Publication year - 2018
Publication title -
bju international
Language(s) - English
Resource type - Journals
SCImago Journal Rank - 1.773
H-Index - 148
eISSN - 1464-410X
pISSN - 1464-4096
DOI - 10.1111/bju.14064
Subject(s) - cystectomy , medicine , general surgery , bladder cancer , cancer
Objective To quantify the financial impact of complications after radical cystectomy (RC) and their associations with respective 90‐day costs, as RC is a morbid surgery plagued by complications and the expenditure attributed to specific complications after RC is not well characterised.
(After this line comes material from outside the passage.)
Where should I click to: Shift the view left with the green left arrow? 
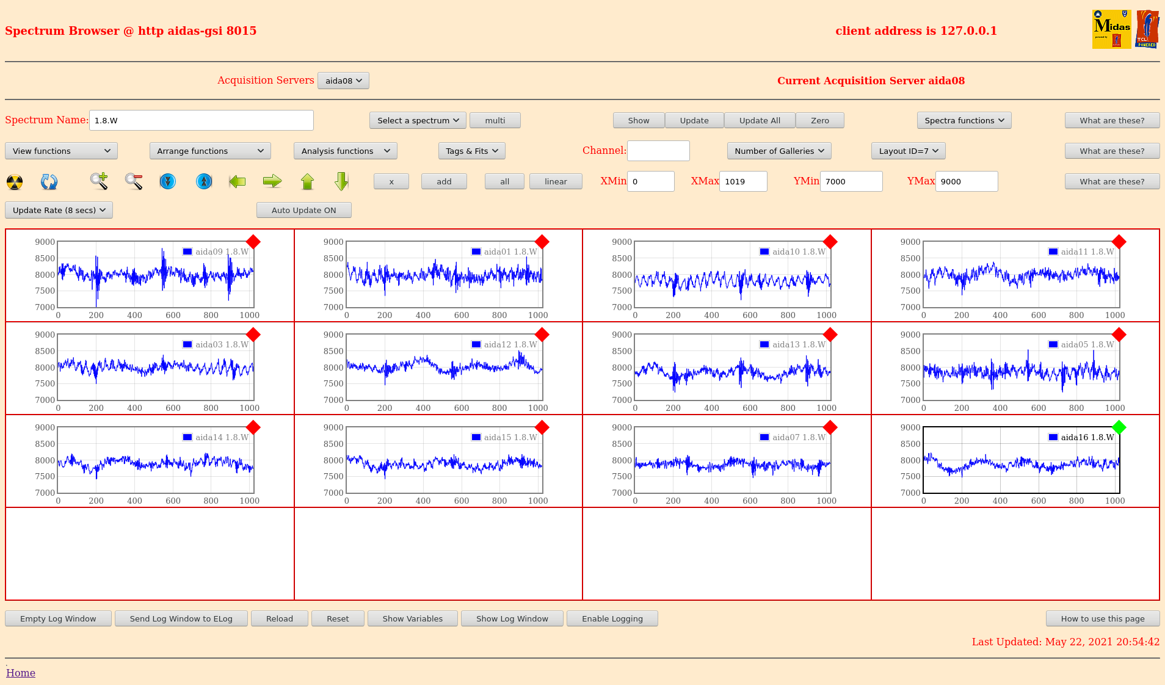(x=237, y=181)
Patients and Methods We used the Premier Hospital Database (Premier Inc., Charlotte, NC, USA) to identify 9 137 RC patients (weighted population of 57 553) from 360 hospitals between 2003 and 2013. Complications were categorised according to Agency for Healthcare Research and Quality Clinical Classifications. Patients with and without complications were compared, and multivariable analysis was performed. Results An index complication increased costs by $9 262 (95% confidence interval [CI] 8 300–10 223) and a readmission complication increased costs by $20 697 (95% CI 18 735–22 660). The four most costly index complications (descending order) were venous thromboembolism (VTE), infection, wound and soft tissue complications, and pulmonary complications ( P < 0.001, vs no complication). A complication increased length of stay by 4 days (95% CI 3.6–4.3). One in five patients were readmitted in 90 days and the four costliest readmission complications (descending order) were pulmonary, bleeding, VTE, and gastrointestinal complications ( P < 0.001, vs no complication). Readmitted patients had multiple complications upon readmission (median of 3, interquartile range 2–4). On multivariable analysis, more comorbidities, longer surgery (>6 h), transfusions of >3 units, and teaching hospitals were associated with higher costs ( P < 0.05), whilst high‐volume surgeons and shorter surgeries (<4 h) were associated with lower costs ( P < 0.05). Conclusions Complications after RC increase index and readmission costs for hospitals, and can be categorised based on magnitude. Future initiatives in RC may also consider costs of complications when establishing quality improvement priorities for patients, providers, or policymakers.